Dan sekali lagi, aku salah, aku salah dalam memaknai wanita, salah dalam banyak hal sebenarnya, dan memblokir sahabat yang paling dekat denganku adalah suatu kesalahan fatal.

Aku tidak pernah mengira hal tersebut yang akan terjadi, saat aku telponan terakhir kali dia mengatakan bahwasanya aku bukan siapa-siapa, jadi seharusnya bila aku pergi…bukankah itu bukan suatu masalah? Seharusnya dia tidak mencariku, seharusnya dia pergi kepada lelaki yang masih ia tunggu. Sebenarnya ada apa?

Rasa bersalah ini kemudian membersamaiku ketika aku menapakkan kaki di Bumi, berjalan diatas trotoar dengan kendaraan yang tiada ubahnya sebagai kenangan yang berlalu lalang. Cahaya-cahaya itu melaluiku, seperti perasaan yang selama ini membersamaiku.

Kendati kekosongan ini memelukku dalam diam, sunyi dan senyap mencengkramku begitu kuat. Manusia-manusia hidup dan keluar dari rumah mereka, namun aku mati, dengan segala perasaan ini, aku semakin mati.

Kupikir aku benar, ternyata aku salah, dan apa yang akan kulakukan nanti juga bisa jadi seterusnya salah. Aku pengen banget lompat dari tempat-tempat paling tinggi di Bumi, membiarkan diriku dipeluk kebebasan antara hidup dan mati.

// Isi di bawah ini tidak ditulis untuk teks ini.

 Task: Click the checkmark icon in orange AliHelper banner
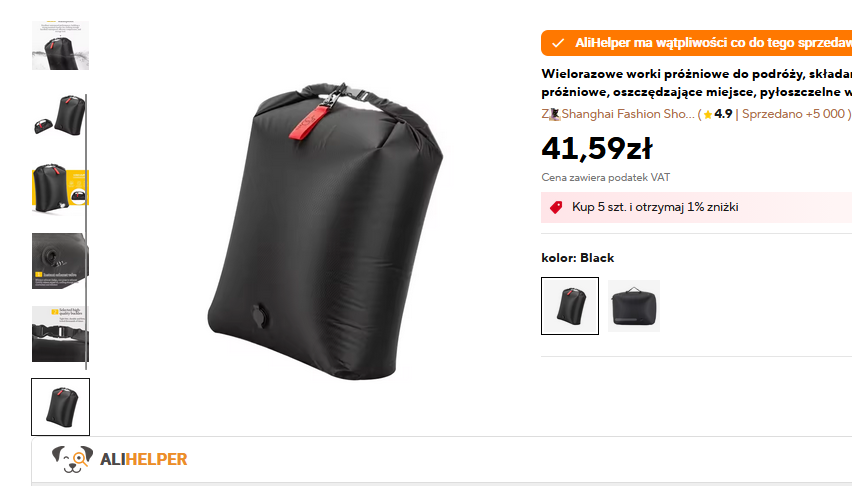point(558,43)
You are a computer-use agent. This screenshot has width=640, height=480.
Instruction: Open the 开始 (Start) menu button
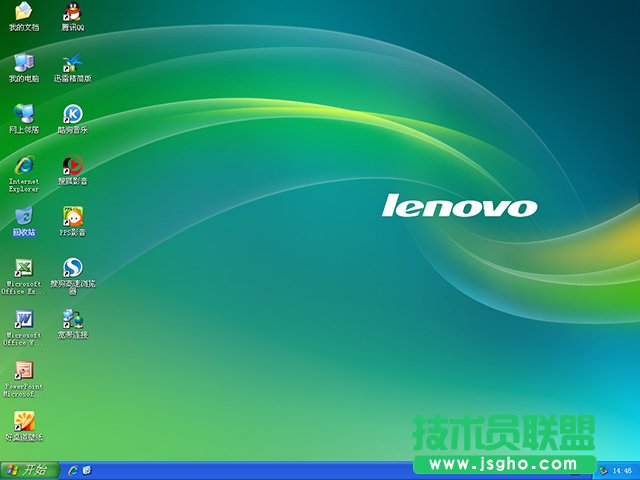[x=30, y=470]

Aku ingin rasakan momen dimana hanya aku dan aku, tanpa sedikitpun intervensi dari alam semesta pun manusia.

Rasa bersalah ini menghantuiku, membuatku redam dan rusak, jatuh dan remuk, hancur dan berserakan. Akan kemana aku membawa pecahan hati ini? Hati yang sudah tidak utuh lagi, disana sini penuh lubang dan karat. Harus kemana lagi? Harus sejauh apa lagi? Harus sampai kapan lagi? Aku lelah, pengen pulang, tapi nggak tahu harus pulang kemana. Pengen lari, tapi nggak tahu harus lari kemana. Satu-satunya cara, ya aku harus bangkit untuk melawan, menerima apapun dengan segala resiko yang ada.

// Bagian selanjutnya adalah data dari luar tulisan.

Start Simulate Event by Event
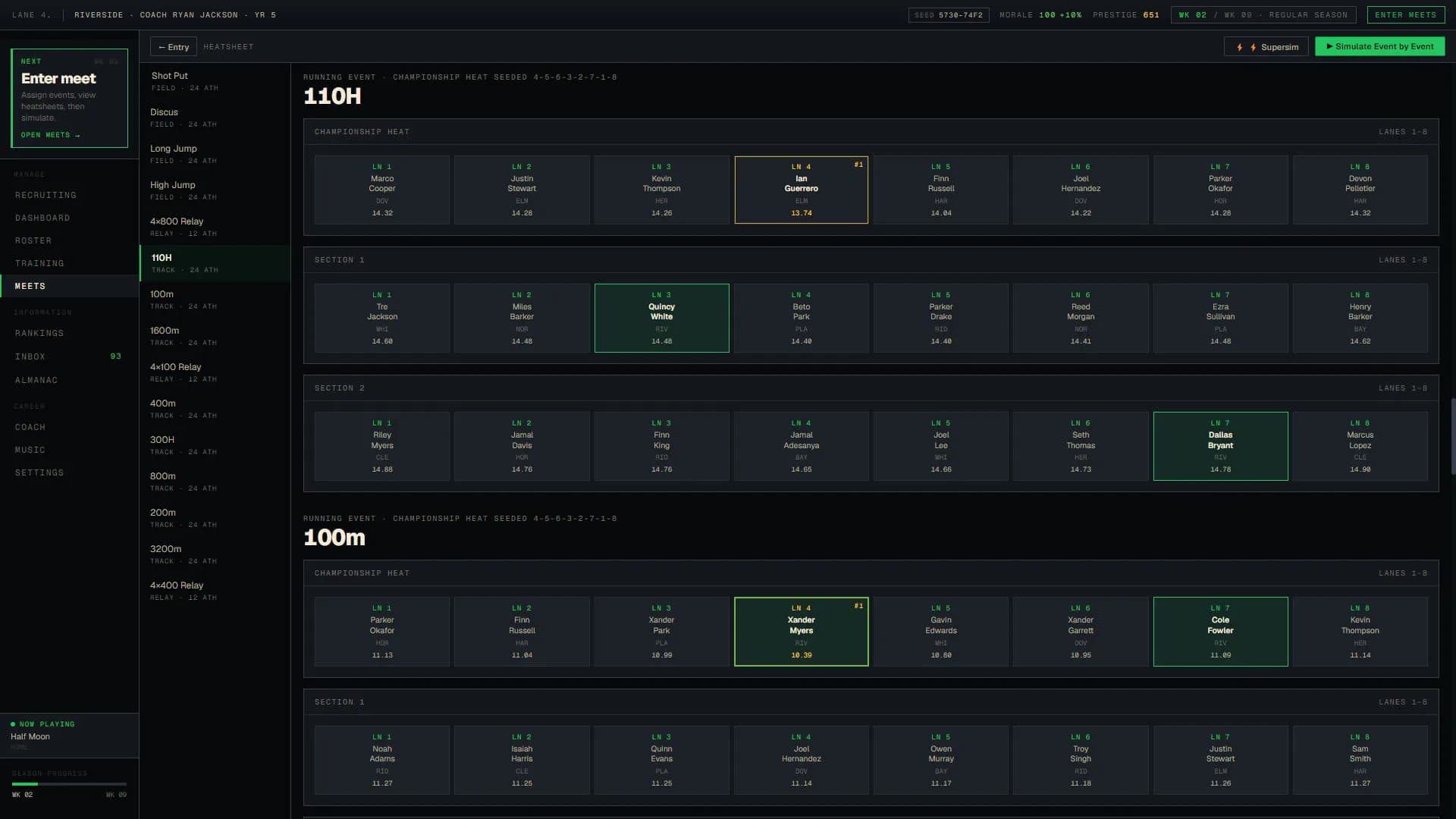 click(1379, 46)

Manusia-manusia telah bangun, kini mereka pula melewatiku, dan aku melewati beberapa dari mereka. Mereka beragam, ada yang lari dengan kawanannya, ada yang lari dengan kekasihnya, dan sementara aku, aku menggunakan sarung hijau, mengenakan jaket hoodie untuk menutupi kepalaku, dan aku berjalan dalam kesendirian.

Bukankah banyak hal di dunia ini yang bisa menjatuhkan umat manusia? Namun tidak pernah kutahu bahwa hal ini juga membuatku merasa jatuh, aku merasa rumah-rumah yang kutinggali hancur lebur karena diriku sendiri, akankah aku selamanya menjadi pengembara? Tinggal di jalanan dan berharap menemukan gua yang gelap untuk aku menetap.

Aku jalan-jalan dan hanya menemukan kehampaan, merasakan lebih banyak udara segar akan tetapi oksigen itu tidak dapat mengjangkau hatiku. Ia tetap diam, hitam, dan membeku. Sampai kapan? Aku tidak tahu.

Pulangnya, aku menendang api yang menyala disamping jalan. Tidak terbakar, namun aku merasakan bahwa kehangatan itu sanggup menghalau dingin untuk sejenak. Apakah aku, apakah aku sama seperti api itu? Apakah aku sama juga seperti matahari? Ketika mereka menjaga jarak, mereka hangat, namun ketika mereka dekat, mereka terbakar.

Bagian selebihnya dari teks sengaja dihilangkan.